CRÍTICA - CLÁSICA

Cuando suenan las maderas

El director valenciano Joan Enric Lluna presentó un programa dedicado a la sección maderas de la Orquesta Sinfónica del Sodre, donde se interpretaron obras conocidas como las de Mozart y Gounod, intercaladas con otras de autores contemporáneos como Horovitz y José Luis Turina, que para Uruguay eran totalmente desconocidas.

Se inició la velada con la "Petite Symphonie" de Gounod, que fuera compuesta en 1885 para la Sociedad de Música de Cámara de instrumentos de viento y estrenada en la Sala Pleyel de París el 30 de abril de ese año. El compositor tomó como referencia el octeto de vientos (modelo estándar de las serenatas de Mozart), incorporándole una flauta para que pudiera lucirse el flautista Paul Taffanel, el impulsor de la obra.

Según el programa la pieza siguiente, el "Octeto de Agua", pertenecía al compositor sevillano Joaquín Turina, pero al escucharla quedó claro que tenía que ser de su nieto José Luis por su lenguaje mucho más contemporáneo.

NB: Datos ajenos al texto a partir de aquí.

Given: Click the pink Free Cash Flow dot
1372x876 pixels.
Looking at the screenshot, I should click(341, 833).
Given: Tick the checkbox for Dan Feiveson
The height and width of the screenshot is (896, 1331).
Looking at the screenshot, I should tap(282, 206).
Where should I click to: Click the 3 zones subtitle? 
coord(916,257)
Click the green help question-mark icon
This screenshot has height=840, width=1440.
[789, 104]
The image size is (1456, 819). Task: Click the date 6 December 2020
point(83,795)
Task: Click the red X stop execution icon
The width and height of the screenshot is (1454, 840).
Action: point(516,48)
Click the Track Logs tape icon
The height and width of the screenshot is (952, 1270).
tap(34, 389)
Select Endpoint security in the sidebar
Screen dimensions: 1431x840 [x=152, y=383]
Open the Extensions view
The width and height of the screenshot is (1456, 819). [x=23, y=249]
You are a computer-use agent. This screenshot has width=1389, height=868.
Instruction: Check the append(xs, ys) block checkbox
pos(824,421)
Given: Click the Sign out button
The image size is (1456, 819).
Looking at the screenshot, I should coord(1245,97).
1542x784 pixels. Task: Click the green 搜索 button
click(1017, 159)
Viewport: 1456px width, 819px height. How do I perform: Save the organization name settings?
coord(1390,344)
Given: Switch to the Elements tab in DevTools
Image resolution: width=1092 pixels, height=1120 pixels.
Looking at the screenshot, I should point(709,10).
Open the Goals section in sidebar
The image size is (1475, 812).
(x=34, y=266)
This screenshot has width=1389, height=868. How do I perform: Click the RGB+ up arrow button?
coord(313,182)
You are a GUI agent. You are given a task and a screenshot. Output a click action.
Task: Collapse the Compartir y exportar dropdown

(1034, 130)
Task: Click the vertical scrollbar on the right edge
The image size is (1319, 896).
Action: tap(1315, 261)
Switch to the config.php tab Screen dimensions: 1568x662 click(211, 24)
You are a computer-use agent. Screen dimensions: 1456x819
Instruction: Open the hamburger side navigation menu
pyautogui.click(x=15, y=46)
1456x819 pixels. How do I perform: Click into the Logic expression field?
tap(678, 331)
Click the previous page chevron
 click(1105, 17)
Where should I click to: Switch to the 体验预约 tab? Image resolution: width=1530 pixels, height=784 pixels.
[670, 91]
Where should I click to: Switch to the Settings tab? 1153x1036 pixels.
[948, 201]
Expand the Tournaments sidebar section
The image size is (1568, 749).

El autor, refiriéndose a esta obra, expresó: "El octeto parte de un material preexistente, los Cuatro Cuartetos para corni di bassetto que compuse en 1994, estrenados por el Cuarteto Manuel de Falla en 1996".

Este "Octeto de Agua" constituye una versión tan definitiva como nueva de la anterior, por lo que la plantilla instrumental del octeto de viento, enormemente rica y variada tanto en la tímbrica como en la tesitura de los diferentes instrumentos, es sustancialmente diferente. Posee un único movimiento en el que se alternan una considerable cantidad de acontecimientos (desde la utilización de ideas agitadas y muy fragmentadas, a otras de carácter lírico e incluso dramático), y cuyos abundantes cambios de tempo y carácter configuran una obra de extrema dificultad, en lo individual como en el trabajo de conjunto.

La tercera obra presentada fue la "Serenata en do menor" de Mozart, escrita en 1782. A diferencia de otras tiene solo cuatro movimientos. La violencia expresiva del primer movimiento contrasta con la melancolía contemplativa del segundo. Luego vendrá el conmovedor minué con su trío de doble canon que conducirá al final, donde las variaciones oscurecidas por la tonalidad menor dejarán solamente un respiro, cuando el Mi Bemol de los cornos sea cedido a los fagotes.

Para cerrar el programa se escuchó de Joseph Horovitz, la "Fantasía sobre un tema de Couperin" de 1962, que constituye una verdadera recreación del universo estético del barroco. Al ensamblar lo viejo con lo nuevo, logra una música de alto poder comunicativo y hace que el oyente que no le agrada la música contemporánea se reconcilie con ella. El neoclasicismo de esta obra unido al estilo personal del autor hacen que esta fantasía goce de tanta aceptación por parte del público.

Con aplomo y sobriedad, Lluna demostró su talento como director y preparador, pudiéndose apreciar la prolijidad con que fueron expuestas las obras, destacándose en particular las contemporáneas. Los músicos se mostraron compenetrados con el exigente programa, y ofrecieron lo mejor de sí en sus interpretaciones. Merece un reconocimiento especial la flautista Beatriz Zoppolo por su actuación solista.

Orquesta Sinfónica de Montevideo.

Director invitado: Joan Enric Lluna. Programa: "Petite Symphonie" de Charles Gounod, "Octeto de Agua" de José Luis Turina, "Serenata en do menor K.388" de Wolfgang Amadeus Mozart, y "Fantasía sobre un tema de Couperin" de Joseph Horovitz. Dónde: Sala Hugo Balzo. Cuándo: 10 de marzo.